[TASK TO CARRY OUT] Lay out the lines of the listing as a JSON list of strings, one string per line and with blank lines omitted, starting at the line containing "Select the Google" and ending at the line containing "click(5, 49)", both included.

[ROWS]
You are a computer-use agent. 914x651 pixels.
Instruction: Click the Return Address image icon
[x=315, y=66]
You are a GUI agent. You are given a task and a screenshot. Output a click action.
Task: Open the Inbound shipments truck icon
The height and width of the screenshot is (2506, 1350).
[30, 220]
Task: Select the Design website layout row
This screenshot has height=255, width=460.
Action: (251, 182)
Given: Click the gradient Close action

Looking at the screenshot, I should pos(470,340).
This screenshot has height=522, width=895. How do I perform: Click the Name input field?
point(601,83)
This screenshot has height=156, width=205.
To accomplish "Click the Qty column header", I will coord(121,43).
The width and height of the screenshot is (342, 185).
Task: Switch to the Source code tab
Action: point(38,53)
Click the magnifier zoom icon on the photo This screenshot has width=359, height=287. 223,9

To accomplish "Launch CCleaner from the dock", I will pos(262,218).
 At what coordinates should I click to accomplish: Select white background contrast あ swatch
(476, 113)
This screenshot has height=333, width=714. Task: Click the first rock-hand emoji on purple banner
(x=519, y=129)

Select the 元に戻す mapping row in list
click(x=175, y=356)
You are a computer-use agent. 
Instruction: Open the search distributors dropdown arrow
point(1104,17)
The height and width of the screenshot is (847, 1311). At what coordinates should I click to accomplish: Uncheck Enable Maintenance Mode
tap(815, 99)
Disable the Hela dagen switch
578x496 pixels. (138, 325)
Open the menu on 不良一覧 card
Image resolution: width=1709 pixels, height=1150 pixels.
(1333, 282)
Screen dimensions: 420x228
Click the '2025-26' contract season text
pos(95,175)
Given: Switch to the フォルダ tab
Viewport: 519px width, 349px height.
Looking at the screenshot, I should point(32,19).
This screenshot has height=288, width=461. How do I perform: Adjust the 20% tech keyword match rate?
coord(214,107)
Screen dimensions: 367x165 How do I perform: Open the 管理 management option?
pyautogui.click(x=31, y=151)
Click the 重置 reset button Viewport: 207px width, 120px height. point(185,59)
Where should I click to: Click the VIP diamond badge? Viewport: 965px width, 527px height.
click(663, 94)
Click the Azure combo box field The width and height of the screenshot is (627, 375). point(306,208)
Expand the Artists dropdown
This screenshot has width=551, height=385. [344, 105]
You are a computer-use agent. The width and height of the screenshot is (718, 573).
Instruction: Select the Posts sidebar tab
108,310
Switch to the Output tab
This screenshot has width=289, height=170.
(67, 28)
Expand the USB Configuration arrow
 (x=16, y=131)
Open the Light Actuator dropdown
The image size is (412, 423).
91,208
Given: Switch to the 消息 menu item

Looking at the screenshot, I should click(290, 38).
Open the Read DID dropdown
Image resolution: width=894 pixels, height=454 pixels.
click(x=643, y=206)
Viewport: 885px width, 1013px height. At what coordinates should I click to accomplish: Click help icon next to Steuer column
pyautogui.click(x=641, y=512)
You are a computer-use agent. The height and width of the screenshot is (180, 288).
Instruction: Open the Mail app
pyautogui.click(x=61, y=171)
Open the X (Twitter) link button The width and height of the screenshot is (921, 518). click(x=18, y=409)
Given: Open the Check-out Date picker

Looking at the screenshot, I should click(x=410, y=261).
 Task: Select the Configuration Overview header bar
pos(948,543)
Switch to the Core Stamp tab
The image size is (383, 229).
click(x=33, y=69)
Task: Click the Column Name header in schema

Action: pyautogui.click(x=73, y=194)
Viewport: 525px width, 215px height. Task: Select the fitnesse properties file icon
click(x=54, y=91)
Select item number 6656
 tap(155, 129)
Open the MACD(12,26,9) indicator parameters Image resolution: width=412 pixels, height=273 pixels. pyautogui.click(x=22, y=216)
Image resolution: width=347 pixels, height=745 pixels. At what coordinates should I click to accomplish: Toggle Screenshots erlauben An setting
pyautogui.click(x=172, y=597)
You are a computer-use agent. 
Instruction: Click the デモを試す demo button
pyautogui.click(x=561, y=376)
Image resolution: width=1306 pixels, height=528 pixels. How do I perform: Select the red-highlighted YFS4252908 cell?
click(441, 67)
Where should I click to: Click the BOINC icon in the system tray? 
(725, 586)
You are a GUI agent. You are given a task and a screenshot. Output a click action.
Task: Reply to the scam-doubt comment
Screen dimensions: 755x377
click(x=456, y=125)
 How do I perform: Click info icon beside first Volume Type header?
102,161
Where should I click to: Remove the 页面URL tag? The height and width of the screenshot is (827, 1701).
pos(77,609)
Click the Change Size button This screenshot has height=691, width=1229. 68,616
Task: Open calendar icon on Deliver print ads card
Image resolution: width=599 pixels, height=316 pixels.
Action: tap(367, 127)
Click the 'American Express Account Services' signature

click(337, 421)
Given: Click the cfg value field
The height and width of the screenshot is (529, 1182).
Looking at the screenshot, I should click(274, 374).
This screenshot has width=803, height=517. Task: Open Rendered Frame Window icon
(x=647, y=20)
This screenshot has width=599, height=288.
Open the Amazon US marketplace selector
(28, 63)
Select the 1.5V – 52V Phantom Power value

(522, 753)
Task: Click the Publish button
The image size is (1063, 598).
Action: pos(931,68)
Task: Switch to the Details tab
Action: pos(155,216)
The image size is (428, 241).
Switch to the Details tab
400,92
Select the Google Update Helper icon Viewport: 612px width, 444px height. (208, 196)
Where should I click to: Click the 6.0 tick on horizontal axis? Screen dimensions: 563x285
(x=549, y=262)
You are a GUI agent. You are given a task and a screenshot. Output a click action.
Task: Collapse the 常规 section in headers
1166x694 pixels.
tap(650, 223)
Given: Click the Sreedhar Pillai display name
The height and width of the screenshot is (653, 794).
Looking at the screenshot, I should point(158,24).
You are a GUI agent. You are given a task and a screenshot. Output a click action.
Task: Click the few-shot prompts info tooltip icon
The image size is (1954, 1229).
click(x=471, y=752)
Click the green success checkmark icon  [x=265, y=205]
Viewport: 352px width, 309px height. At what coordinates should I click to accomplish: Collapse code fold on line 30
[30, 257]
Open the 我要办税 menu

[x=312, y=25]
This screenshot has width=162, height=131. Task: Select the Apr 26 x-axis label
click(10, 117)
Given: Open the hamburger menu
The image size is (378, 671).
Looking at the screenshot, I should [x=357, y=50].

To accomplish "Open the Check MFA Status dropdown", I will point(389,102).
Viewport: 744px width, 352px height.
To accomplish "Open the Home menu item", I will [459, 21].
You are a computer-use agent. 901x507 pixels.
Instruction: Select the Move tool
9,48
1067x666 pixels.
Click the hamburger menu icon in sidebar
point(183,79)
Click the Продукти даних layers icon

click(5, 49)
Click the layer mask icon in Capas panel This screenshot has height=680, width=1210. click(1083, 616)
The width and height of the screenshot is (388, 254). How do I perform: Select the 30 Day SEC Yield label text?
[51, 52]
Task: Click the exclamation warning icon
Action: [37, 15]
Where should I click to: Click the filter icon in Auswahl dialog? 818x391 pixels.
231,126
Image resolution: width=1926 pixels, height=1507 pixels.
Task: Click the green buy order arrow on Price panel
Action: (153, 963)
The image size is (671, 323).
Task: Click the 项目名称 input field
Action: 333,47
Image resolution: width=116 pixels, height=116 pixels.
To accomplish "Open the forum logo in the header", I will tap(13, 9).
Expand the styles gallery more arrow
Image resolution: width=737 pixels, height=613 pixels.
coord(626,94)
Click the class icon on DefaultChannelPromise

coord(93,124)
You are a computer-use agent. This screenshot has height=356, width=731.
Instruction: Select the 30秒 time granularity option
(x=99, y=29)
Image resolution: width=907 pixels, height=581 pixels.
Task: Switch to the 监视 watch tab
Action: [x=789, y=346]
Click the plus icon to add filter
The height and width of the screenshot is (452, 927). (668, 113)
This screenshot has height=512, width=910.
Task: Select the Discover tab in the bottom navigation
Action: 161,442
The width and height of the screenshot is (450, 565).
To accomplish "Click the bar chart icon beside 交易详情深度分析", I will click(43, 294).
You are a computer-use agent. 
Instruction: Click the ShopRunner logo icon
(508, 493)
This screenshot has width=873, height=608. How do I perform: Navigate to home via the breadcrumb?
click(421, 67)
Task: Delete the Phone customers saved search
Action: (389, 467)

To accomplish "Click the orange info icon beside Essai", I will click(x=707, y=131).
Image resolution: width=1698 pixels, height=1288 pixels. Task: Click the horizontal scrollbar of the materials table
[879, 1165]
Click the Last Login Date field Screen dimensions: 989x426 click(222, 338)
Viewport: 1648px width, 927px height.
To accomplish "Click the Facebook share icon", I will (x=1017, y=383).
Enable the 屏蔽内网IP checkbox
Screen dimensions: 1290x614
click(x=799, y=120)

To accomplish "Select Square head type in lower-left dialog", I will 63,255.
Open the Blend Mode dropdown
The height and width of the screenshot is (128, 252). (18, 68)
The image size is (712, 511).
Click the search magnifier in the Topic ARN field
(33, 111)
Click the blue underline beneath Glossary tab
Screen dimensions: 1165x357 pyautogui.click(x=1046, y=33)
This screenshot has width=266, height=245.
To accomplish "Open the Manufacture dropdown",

[TASK OUTPUT]
[
  "Select the Google Update Helper icon Viewport: 612px width, 444px height. (208, 196)",
  "Where should I click to: Click the 6.0 tick on horizontal axis? Screen dimensions: 563x285",
  "(x=549, y=262)",
  "You are a GUI agent. You are given a task and a screenshot. Output a click action.",
  "Task: Collapse the 常规 section in headers",
  "1166x694 pixels.",
  "tap(650, 223)",
  "Given: Click the Sreedhar Pillai display name",
  "The height and width of the screenshot is (653, 794).",
  "Looking at the screenshot, I should point(158,24).",
  "You are a GUI agent. You are given a task and a screenshot. Output a click action.",
  "Task: Click the few-shot prompts info tooltip icon",
  "The image size is (1954, 1229).",
  "click(x=471, y=752)",
  "Click the green success checkmark icon  [x=265, y=205]",
  "Viewport: 352px width, 309px height. At what coordinates should I click to accomplish: Collapse code fold on line 30",
  "[30, 257]",
  "Open the 我要办税 menu",
  "[x=312, y=25]",
  "This screenshot has width=162, height=131. Task: Select the Apr 26 x-axis label",
  "click(10, 117)",
  "Given: Open the hamburger menu",
  "The image size is (378, 671).",
  "Looking at the screenshot, I should [x=357, y=50].",
  "To accomplish \"Open the Check MFA Status dropdown\", I will point(389,102).",
  "Viewport: 744px width, 352px height.",
  "To accomplish \"Open the Home menu item\", I will [459, 21].",
  "You are a computer-use agent. 901x507 pixels.",
  "Instruction: Select the Move tool",
  "9,48",
  "1067x666 pixels.",
  "Click the hamburger menu icon in sidebar",
  "point(183,79)",
  "Click the Продукти даних layers icon",
  "click(5, 49)"
]